Около трех часов — гул: «Идут». Я становлюсь у входа в небольшой коридор, против главного зала. Жду. Я знаю, что Робера Л. там не будет. Д. стоит рядом со мной. Он будет опрашивать депортированных, не знают ли они чего о Робере Л. Он бледен. Не обращает на меня внимания. Зал гудит от голосов. Женщины в форме суетятся около добровольцев, заставляют их пересесть в дальний угол. В зале пусто. Прибытие военнопленных приостановлено. Офицеры из отдела репатриации прохаживаются взад-вперед.
Микрофоны умолкли — перерыв. Я слышу: «Министр». Среди офицеров узнаю Френэ. Я стою на том же месте в коридоре. Смотрю на вход. Я знаю, нет ни малейшего шанса, что там появится Робер Л. Но, может быть, Д. удастся что-нибудь узнать. Мне не по себе. Я дрожу, мне холодно. Прислоняюсь к стене. И вдруг — гул: «Вот они!» Женщины на улице не кричат, не аплодируют.
Вдруг из вестибюля возникают два скаута, они несут человека. Человек держится за них, обхватив руками за шеи. Скауты несут его, подложив скрещенные руки под ляжки. Человек одет в гражданское, наголо обрит, видно, что ему очень плохо. Кожа какого-то странного цвета. Похоже, он плачет.
Недостаточно сказать, что он худой, это что-то другое, от него мало что осталось, так мало, что сомневаешься, жив ли он. Но нет, он еще жив, его лицо дергается в жуткой гримасе, он живет. Он не смотрит ни на министра, ни на зал, ни на флаги, никуда. Может быть, его гримаса означает улыбку. Это первый депортированный из Веймара, появившийся в Центре. Сама не знаю как, я оказалась посреди главного зала, спиной к микрофону. Входят еще два скаута, они несут другого, старика. Затем появляется целая группа депортированных, человек двенадцать, видно, что они в лучшем состоянии, чем первые два.
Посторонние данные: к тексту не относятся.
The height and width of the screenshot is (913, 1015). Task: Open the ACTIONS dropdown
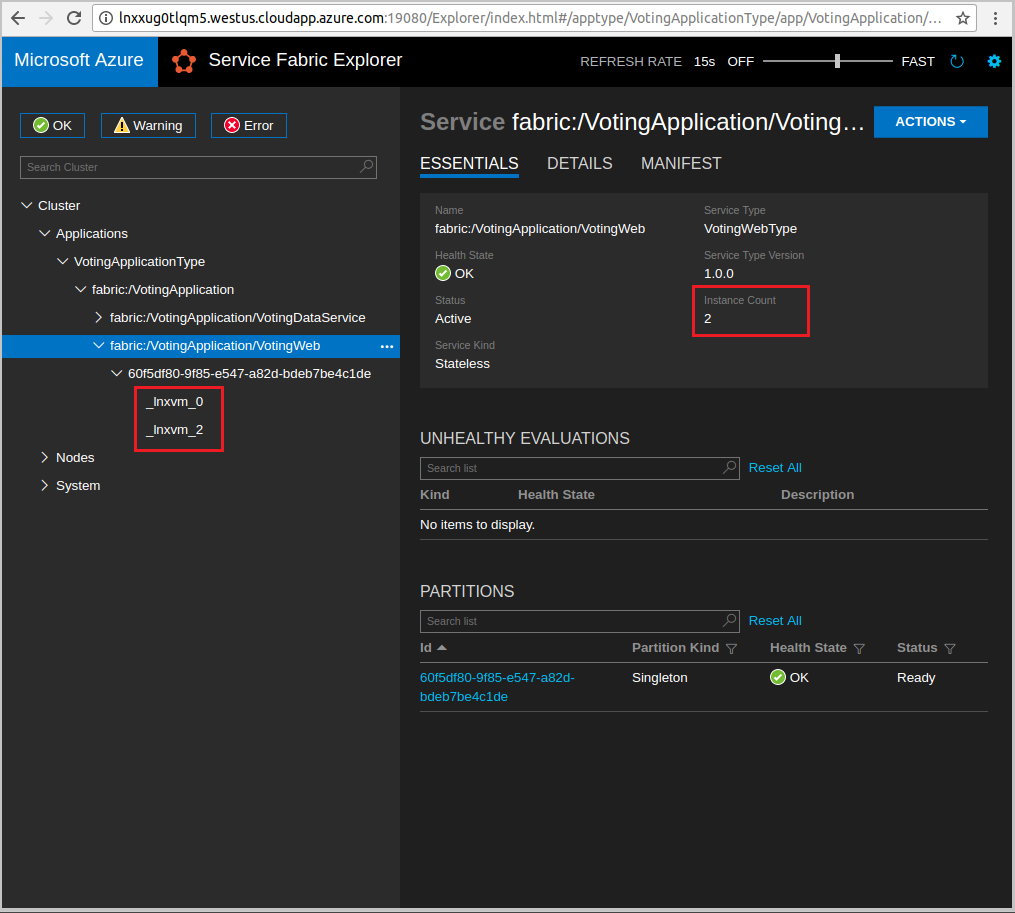click(930, 122)
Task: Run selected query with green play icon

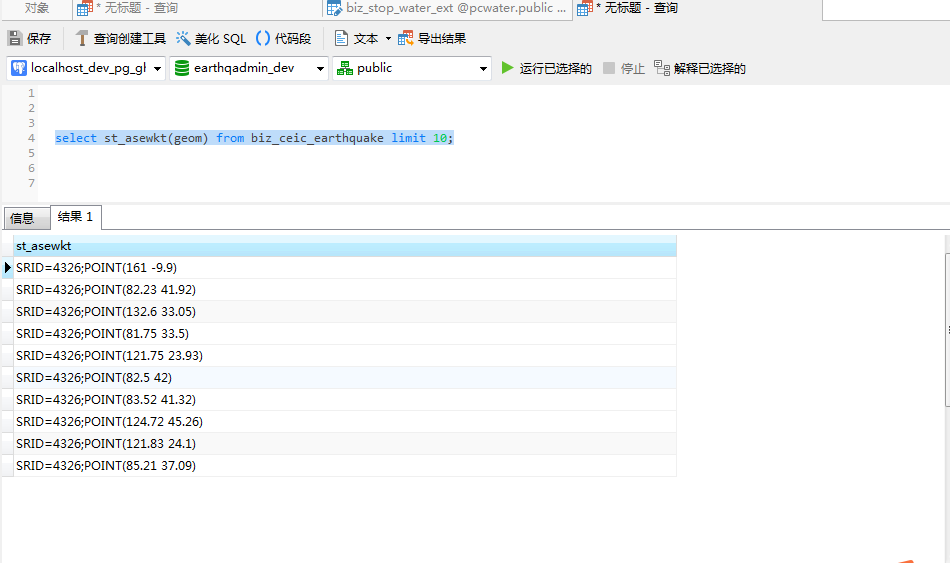Action: pyautogui.click(x=507, y=68)
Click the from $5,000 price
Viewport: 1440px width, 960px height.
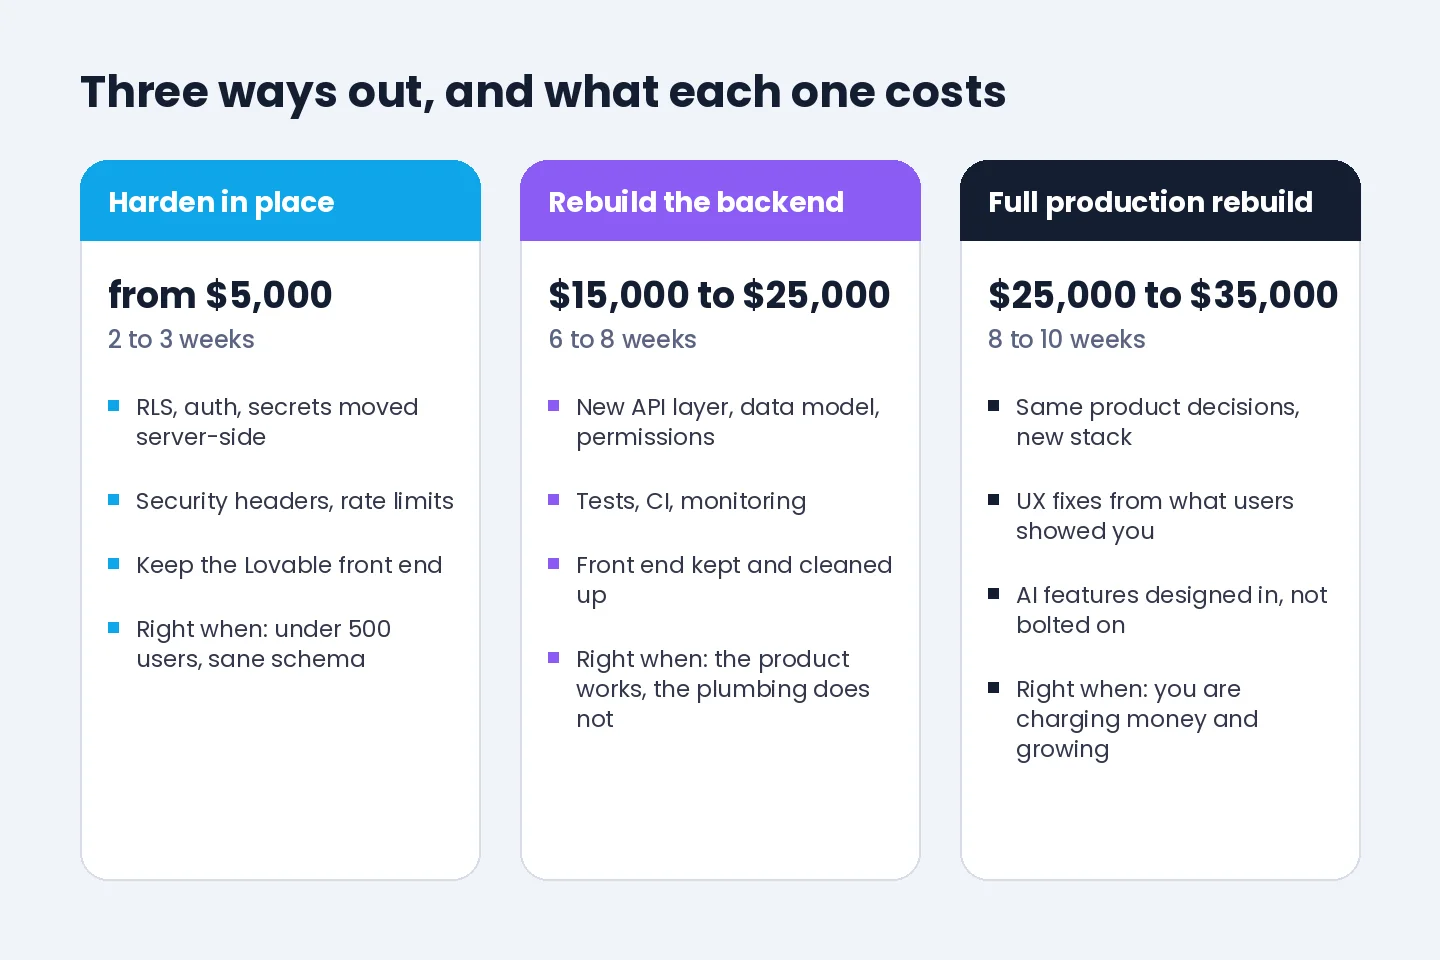tap(220, 295)
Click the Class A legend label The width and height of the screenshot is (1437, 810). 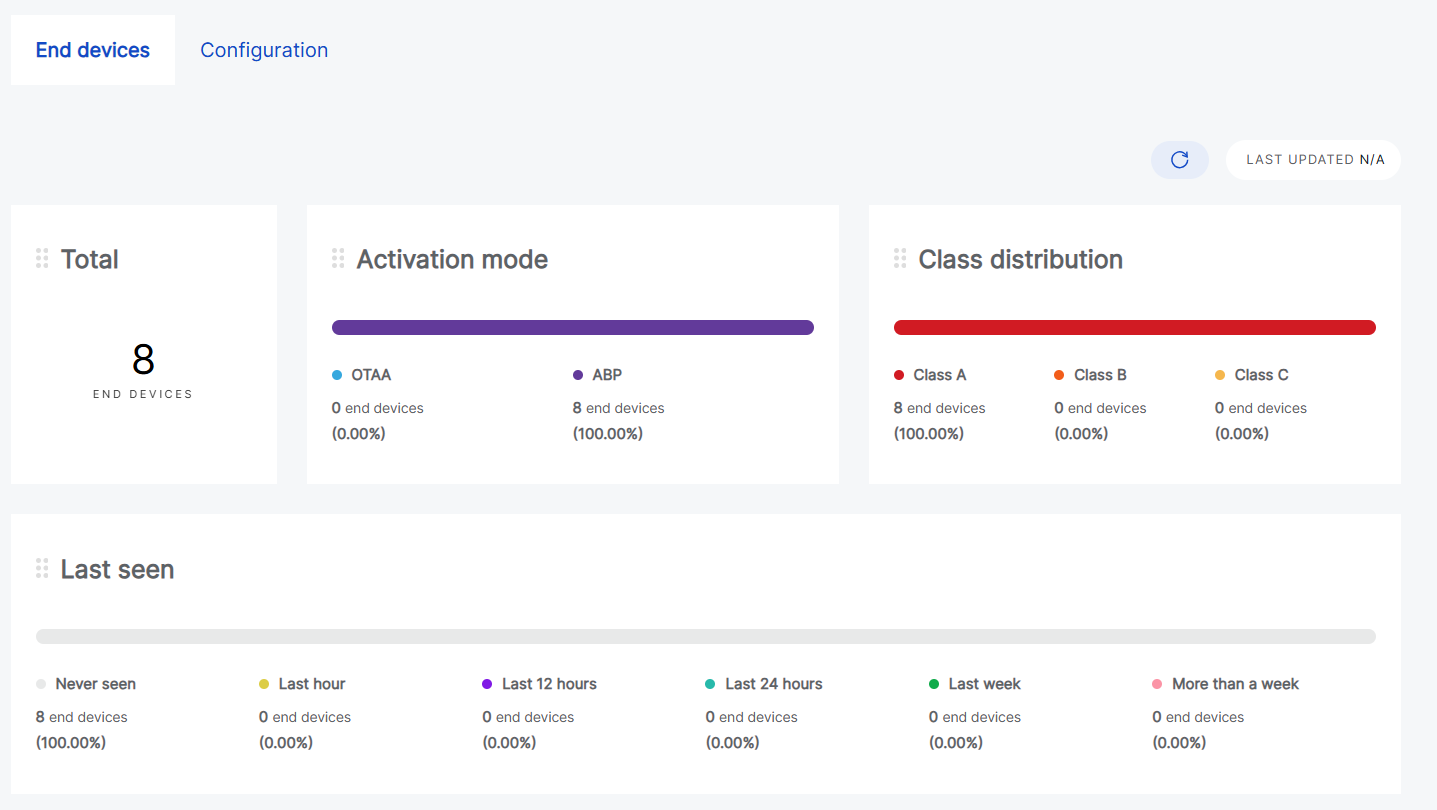[939, 375]
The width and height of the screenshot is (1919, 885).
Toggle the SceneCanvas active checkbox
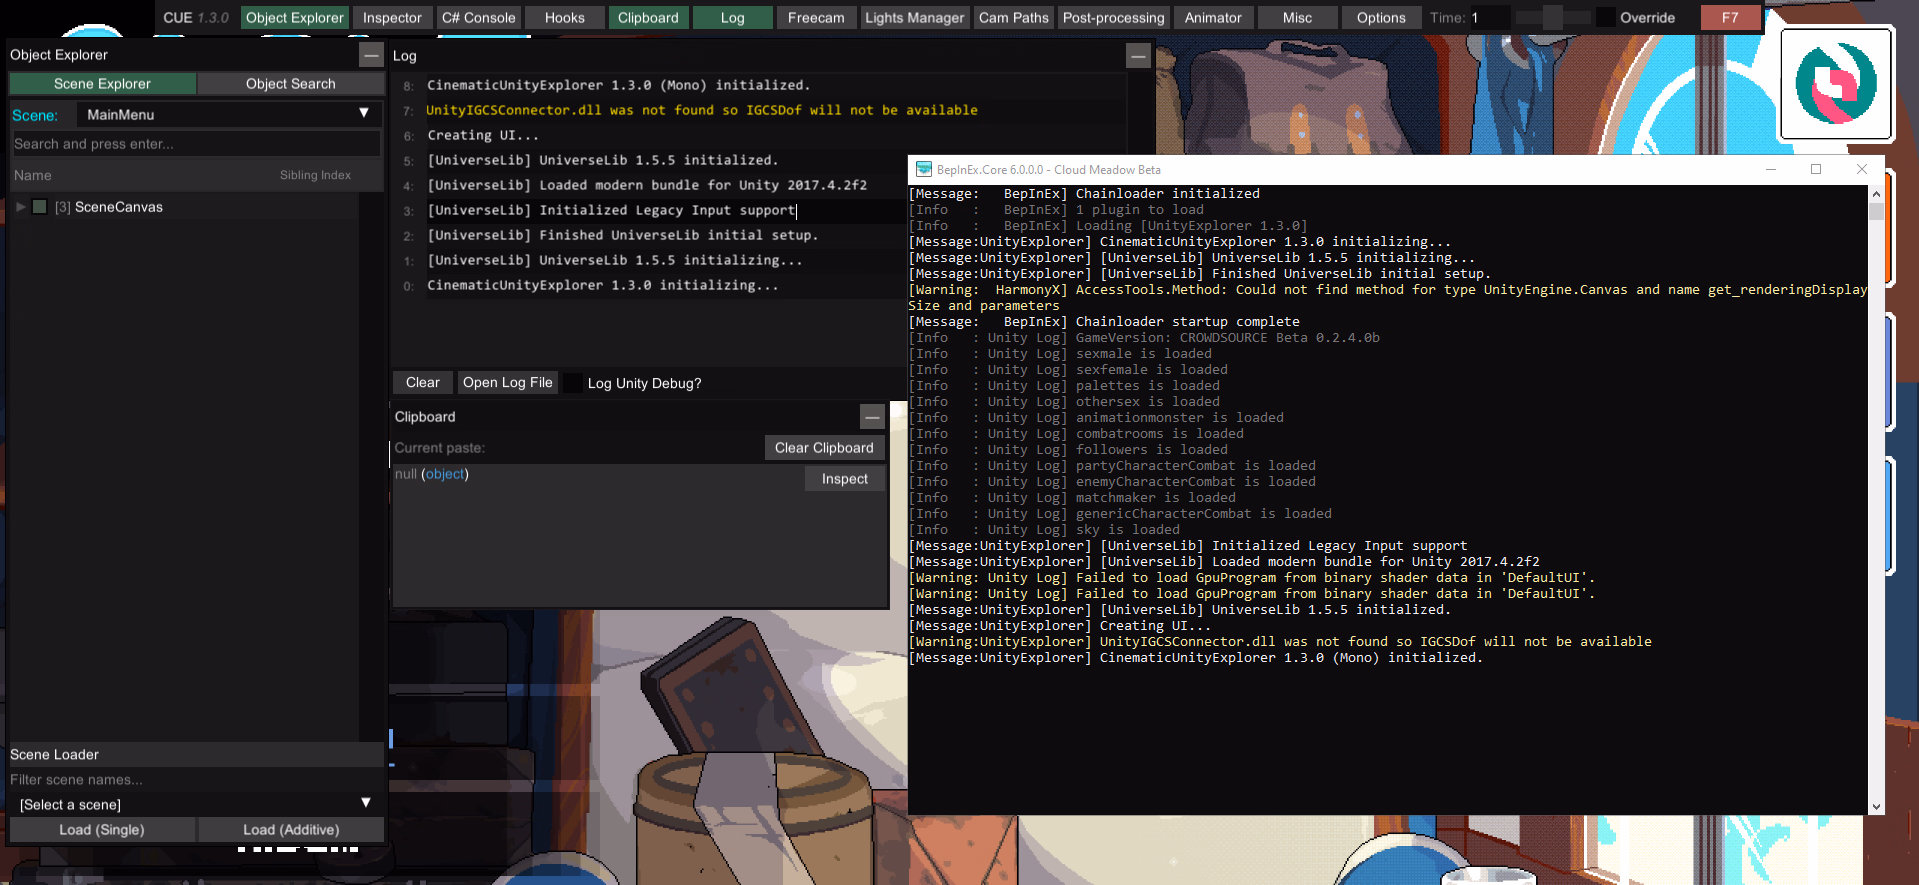(x=40, y=207)
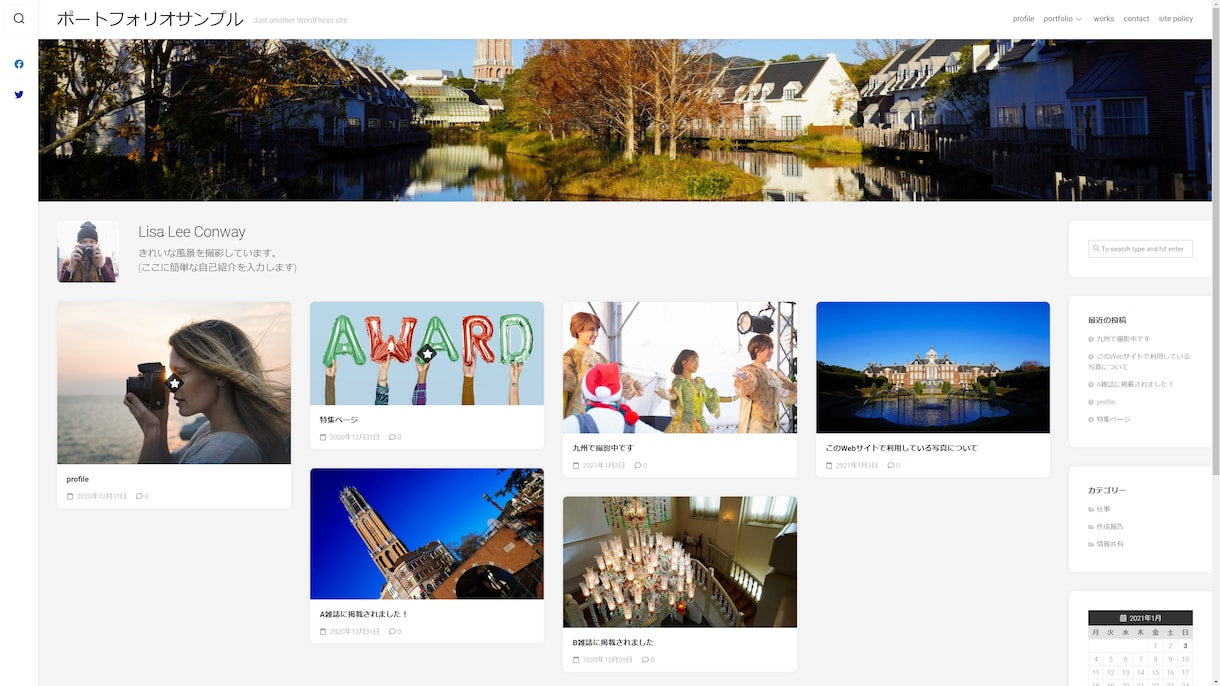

Они идут сами, их лишь поддерживают. Всех усаживают на садовые скамейки, расставленные в зале. Министр направляется к ним. Старик, появившийся вторым, плачет. Нельзя понять, действительно ли он такой старый, как выглядит, может быть, ему двадцать лет, невозможно определить его возраст.
Министр приближается, снимает шляпу, подходит к старику, протягивает ему руку. Старик берет ее, он не знает, что это рука министра. Женщина в синей форме кричит ему: «Это министр! Он пришел встретить вас!» Старик продолжает плакать, он не поднимает головы. Вдруг я вижу, что рядом со стариком сидит Д. Мне ужасно холодно, зуб на зуб не попадает. Кто-то подходит: «Вам не стоит тут оставаться, вы заболеете». Я знаю этого типа, он работает в Центре. Я остаюсь. Д. начал говорить со стариком. Я быстро прикидываю: есть один шанс из ста тысяч, что этот старик знал Робера Л. В Париже говорят, что у военных есть списки выживших в Бухенвальде. По-видимому, другие депортированные не в таком уж плохом состоянии. Министр и старшие офицеры сидят рядом с ними. Д. уже долго говорит со стариком. Я смотрю лишь на лицо Д. По-моему, разговор затянулся. Я очень медленно приближаюсь к скамье, чтобы попасть в поле зрения Д. Он замечает меня, смотрит и отрицательно качает головой: «Нет, он его не знает». Я отхожу. Я ужасно устала, хочется лечь на пол. Женщины в форме приносят депортированным судки с едой. Те едят и, не прерывая еды, отвечают на вопросы, которые им задают. Поразительное дело, их, по-видимому, совсем не интересует то, что им говорят.